# Another synthol monster



## Iron1 (Mar 11, 2014)

Many more pics in the link.

http://www.dailymail.co.uk/news/art...l-cocktail-oil-ALCOHOL-grow-monster-arms.html

*The real-life Popeye who injects himself with a potentially lethal cocktail of oil and ALCOHOL to grow monster arms*

'The guy gave it to me. He said, "Take this, it will make you grow in days",' said Mr de Souza, who is single and lives with his elderly mother, Josefa Gomes de Souza, in Olinda on the coast of Brazil's Pernambuco state.
'I loaded the syringe, put it in my arm, injected it and it swelled me up right there and then.


----------



## PillarofBalance (Mar 11, 2014)

Why is this so frequent in south america?


----------



## Popeye (Mar 11, 2014)

He looks great...I bet he gets a lot of tail


----------



## Armedanddangerous (Mar 11, 2014)

PillarofBalance said:


> Why is this so frequent in south america?

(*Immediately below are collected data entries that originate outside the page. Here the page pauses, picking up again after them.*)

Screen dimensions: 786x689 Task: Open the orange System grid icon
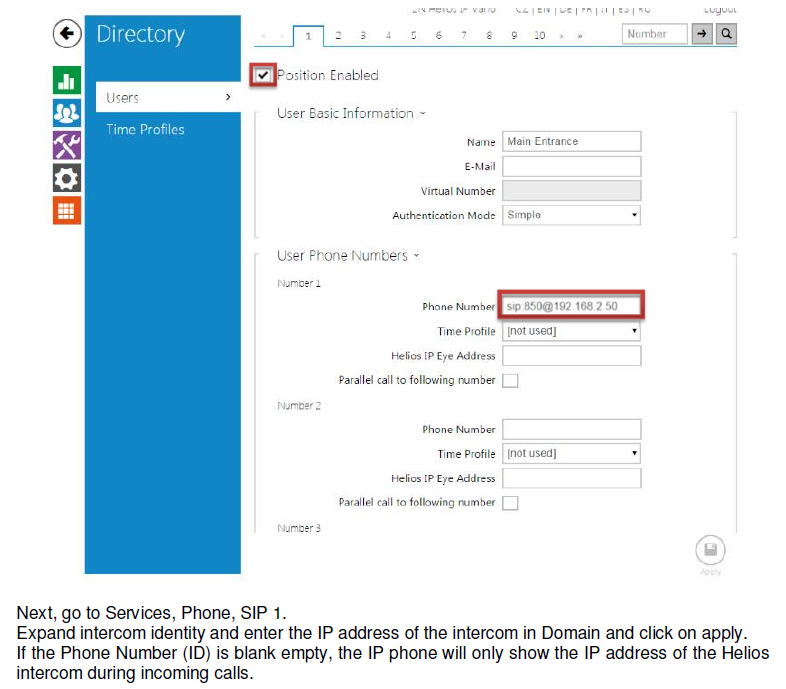click(67, 210)
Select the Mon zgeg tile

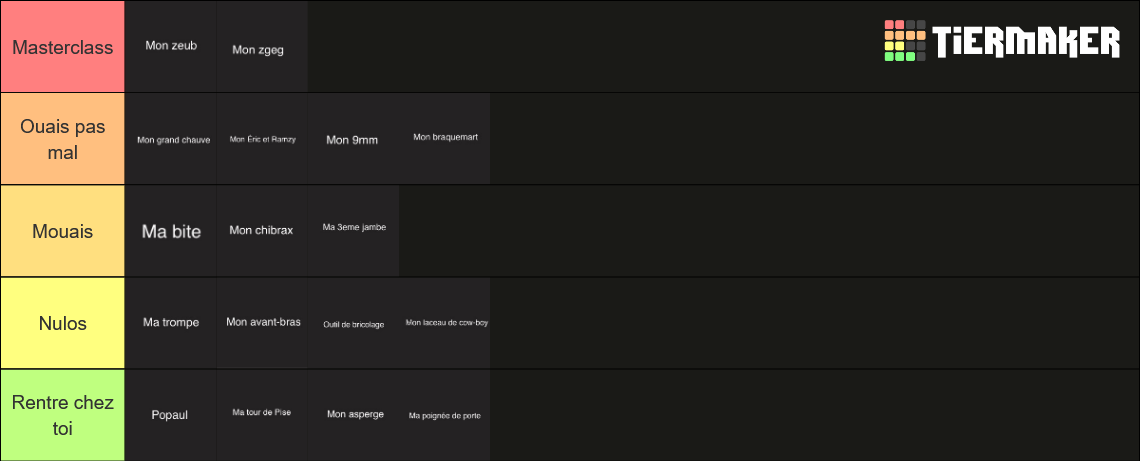coord(262,47)
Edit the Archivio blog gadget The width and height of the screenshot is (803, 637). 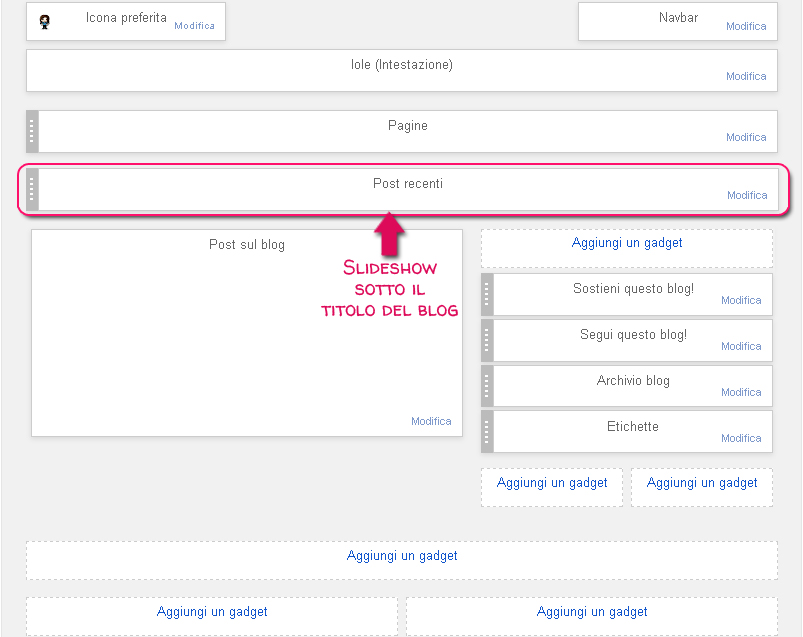(741, 393)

They're curling brake rotors.....what do you expect lol


----------



## DieYoungStrong (Mar 11, 2014)

PillarofBalance said:


> Why is this so frequent in south america?



Obviously because the wiminz are hot and they need to impress. Can't show up to a party in Brazil looking like Kevlin, and expect to get ass.


----------



## Iron1 (Mar 11, 2014)

DieYoungStrong said:


> Obviously because the wiminz are hot and they need to impress. Can't show up to a party in Brazil looking like Kevlin, and expect to get ass.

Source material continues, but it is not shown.